10 more products added to GI list: Dawood

June 06, 2021

ISLAMABAD: The government has added 10 more products to the country's geographical indication (GI) list in a bid to market them as its brands in the international market, an advisor said on Saturday.

"The MOC (ministry of commerce) is glad to share that we have approved further list of ten products for Geographical Indication, Abdul Razak Dawood, advisor to Prime Minister on commerce and trade said in his Twitter handle.

"These include agro and non- agro items Chaunsa Mango, Sindhri Mango, Kinnow, Hunza Ruby, Swat Emerald, Kashmiri Tourmalin, Skardu Topaz, Skardu Aquamarine, Peridot Stone, and Peridot Valley."

GI is a distinctive certificate used to identify a product as originating from a particular country, region or locality that has specific qualities, reputation or other unique characteristics.
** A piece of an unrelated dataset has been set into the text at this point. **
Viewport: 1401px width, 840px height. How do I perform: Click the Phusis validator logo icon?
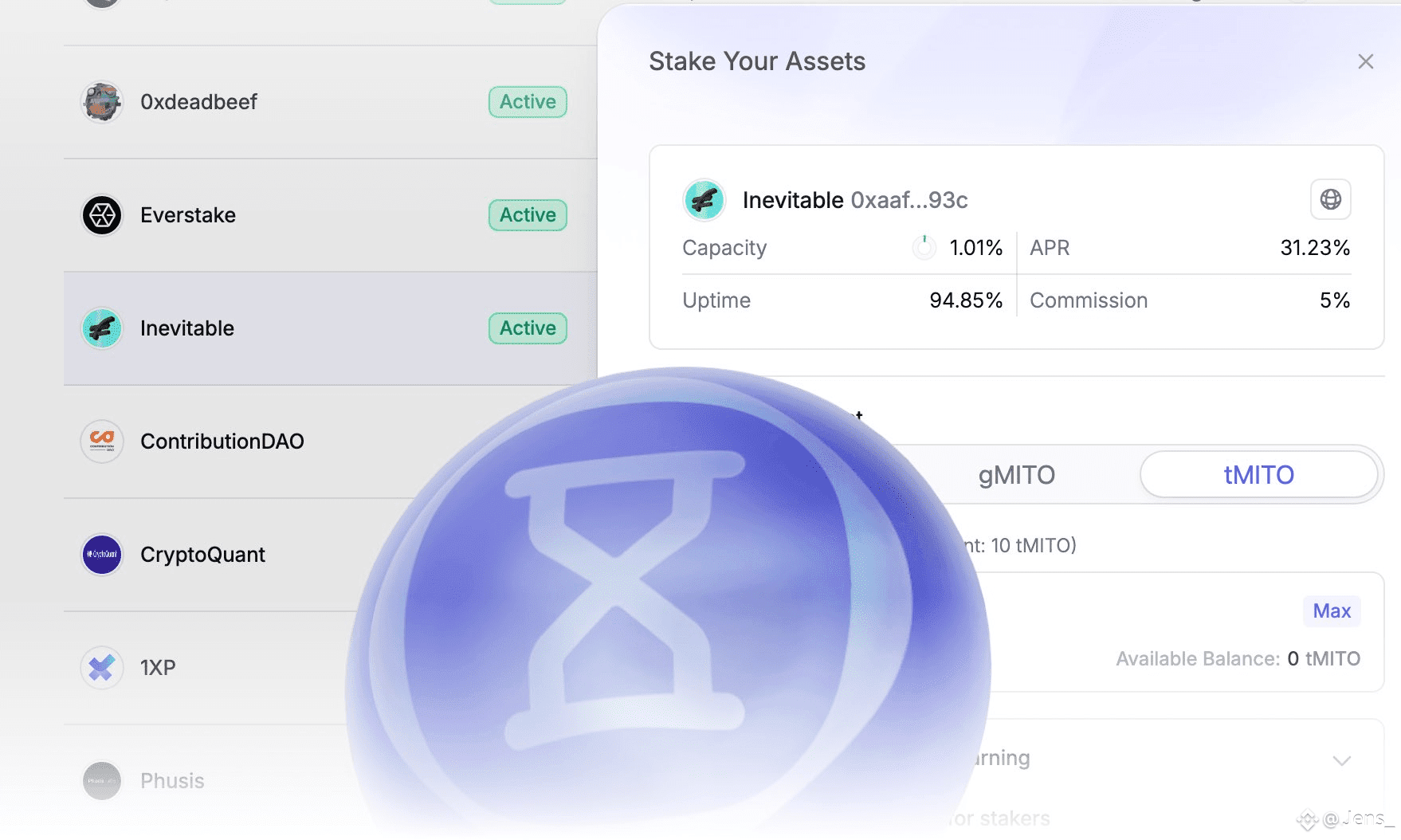(102, 781)
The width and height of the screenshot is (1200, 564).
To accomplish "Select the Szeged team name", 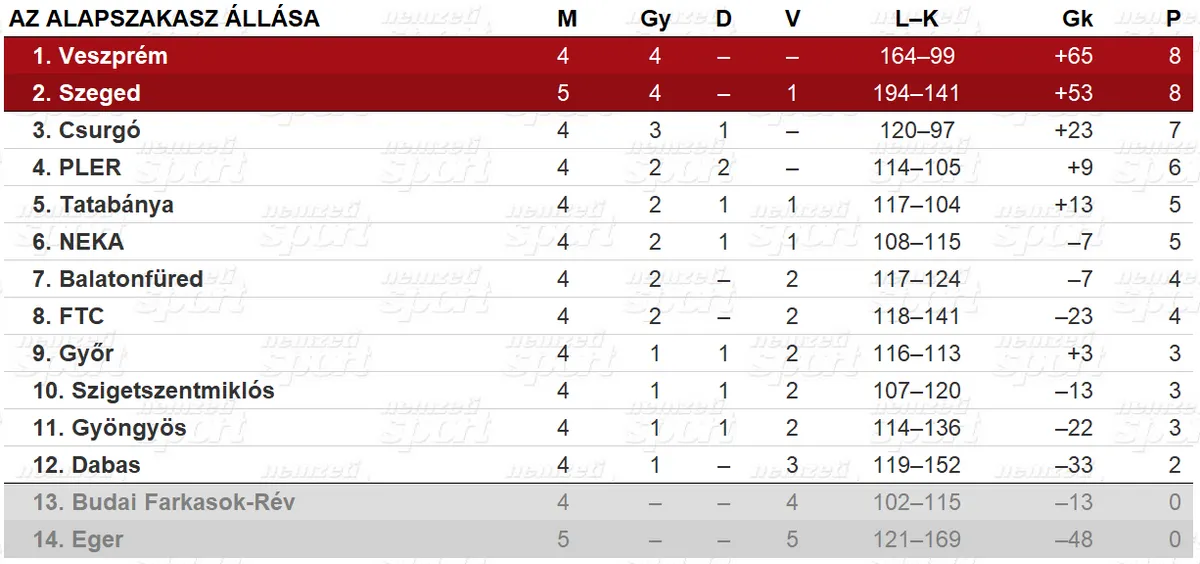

The certification typically increases market value for products sold in developed countries and protects the branding of these indigenous products by building consumer confidence in their quality.

Dawood said the GI will serve as the potential economic tool to promote and enhance national and international trade by allowing premium price for Pakistan's products.

"The GI will also help Make in Pakistan products to empower further our branding, which is missing in our exports."

Pakistan enacted the Geographical Indications (Registration and Protection) Act 2020 in March 2020 to ensure the registration and effective protection of the country’s products.

In Jaunary last, Pakistan has the GI tag for its Basmati, paving the way for creating a local registry for the particular strain of rice and making a case in the international market, as the country fights a case in the EU against India's move to get Basmati rice registered as its product.

The issue of protecting Basmati rice as a product of Pakistan came to the forefront after India submitted an application to the European Union claiming sole ownership of the commodity in September last year.

The issue of protecting Basmati rice as a product of Pakistan came to the forefront after India submitted an application to the European Union claiming sole ownership of the commodity in September last year.

Pakistan exported 500,000-700,000 tonnes of Basmati rice annually to different parts of the world out of which 200,000 tonnes to 250,000 tonnes is being shipped to EU countries.